Quantum realities, decoding and computing
If one is paying attention, questions about the relationship between mathematics and reality just get more interesting. Mathematician Alain Connes is certainly the modern representation of the Platonic view that mathematical reality is a discoverable, fully existent reality. But there is also the view from MIT cosmologist Max Tegmark that our physical world is not only effectively described by mathematics but, rather, that it is a mathematical structure. And then there is the perspective of some quantum information theorists, like Vlatko Vedral, that information (defined largely by the concept of probability) is what builds the fabric of the universe. He presents this thesis in his book Decoding Reality which has recently come out in paperback. Vedral spoke about the book in an interview for The Guardian two years ago.
These ideas shift the context within which one would consider the Lakoff/Nunez view of mathematics – that it is an elaboration (through conceptual metaphor) of more fundamental experiences of the body. Mathematics, in this sense, is a purely human, body-driven cognitive tool. One of the difficulties I have had with this idea is that, while it connects mathematics to cognitive systems within us, it neglects what I think is important, namely that cognitive action can only be fully understood within the unity of a body-and-its-world. Inevitably, what we come to think about the nature of our physical reality will impact how we understand cognition as well as mathematics.
The complexity of these questions is highlighted again by articles like Bits of Reality by Tom Siegfried in Science News on April 7. Siegfried puts the birth of Vedral’s quantum information theory in place:
Quantum mechanics arose in the 1920s as the math for describing the odd behavior of atoms and electrons; information theory came along two decades later, as formulas for quantifying communication over telephone lines. For decades the two theories led separate lives in fields of study far removed from one another. While physicists expended their intellectual energy on uniting quantum mechanics with relativity (a quest that continues, still without success), information scientists graduated from telephones to computers with only occasional concern for quanta. But then in the 1980s and ’90s, quantum and information science met, married and produced offspring — specifically, the intellectual enterprise known today as quantum information theory.

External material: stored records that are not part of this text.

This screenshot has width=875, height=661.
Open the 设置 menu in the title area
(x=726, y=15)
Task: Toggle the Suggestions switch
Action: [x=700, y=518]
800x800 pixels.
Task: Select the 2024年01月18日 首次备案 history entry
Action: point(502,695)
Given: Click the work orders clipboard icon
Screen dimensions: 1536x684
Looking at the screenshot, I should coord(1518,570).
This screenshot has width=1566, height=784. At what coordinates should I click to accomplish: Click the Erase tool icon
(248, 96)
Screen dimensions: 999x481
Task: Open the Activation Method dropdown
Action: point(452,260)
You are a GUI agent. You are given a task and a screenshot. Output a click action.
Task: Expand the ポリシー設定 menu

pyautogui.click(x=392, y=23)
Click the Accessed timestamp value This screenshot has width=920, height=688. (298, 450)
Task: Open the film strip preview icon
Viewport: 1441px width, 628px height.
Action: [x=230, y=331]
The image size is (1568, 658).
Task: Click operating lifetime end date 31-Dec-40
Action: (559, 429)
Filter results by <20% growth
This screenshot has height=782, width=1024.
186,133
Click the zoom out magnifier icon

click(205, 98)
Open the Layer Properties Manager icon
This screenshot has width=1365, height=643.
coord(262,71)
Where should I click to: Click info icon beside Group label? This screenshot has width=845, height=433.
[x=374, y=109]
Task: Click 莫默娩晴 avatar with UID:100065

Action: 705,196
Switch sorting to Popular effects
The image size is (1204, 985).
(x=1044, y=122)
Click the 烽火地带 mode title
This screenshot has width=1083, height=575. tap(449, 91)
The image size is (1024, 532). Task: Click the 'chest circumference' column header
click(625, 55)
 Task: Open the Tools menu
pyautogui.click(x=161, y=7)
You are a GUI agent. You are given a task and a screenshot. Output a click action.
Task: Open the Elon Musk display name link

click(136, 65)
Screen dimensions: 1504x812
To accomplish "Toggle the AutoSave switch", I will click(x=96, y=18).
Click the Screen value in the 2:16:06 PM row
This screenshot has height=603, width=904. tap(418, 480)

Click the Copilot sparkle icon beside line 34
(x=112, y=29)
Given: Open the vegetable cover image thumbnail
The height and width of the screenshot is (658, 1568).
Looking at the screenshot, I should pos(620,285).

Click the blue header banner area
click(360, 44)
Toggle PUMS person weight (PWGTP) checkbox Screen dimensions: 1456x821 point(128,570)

Initially, quantum information snared the attention of physics fans for its possible uses in sending secret codes and creating superfast computers…But theorists pursuing quantum information’s secrets are more motivated by the quest to acquire a deeper understanding of physical reality, and perhaps to grasp more fully the nature of quantum mechanics itself.
Even in their abstraction, the contrast between the bit of computer information and the qubit of quantum information theory is interesting. Both rely on the on/off, yes/no, of the computer world’s 1’s and 0’s.
But a qubit is infused with quantum magic, allowing it be both a 1 and a 0 at the same time. This “superposition” of identities gives quantum information extraordinary power.
The possible states of a qubit are visualized with a sphere, the one known as a Bloch sphere. A classical bit could only be found at either the north or south pole of the sphere. But a pure qubit state could be represented by any point on its surface.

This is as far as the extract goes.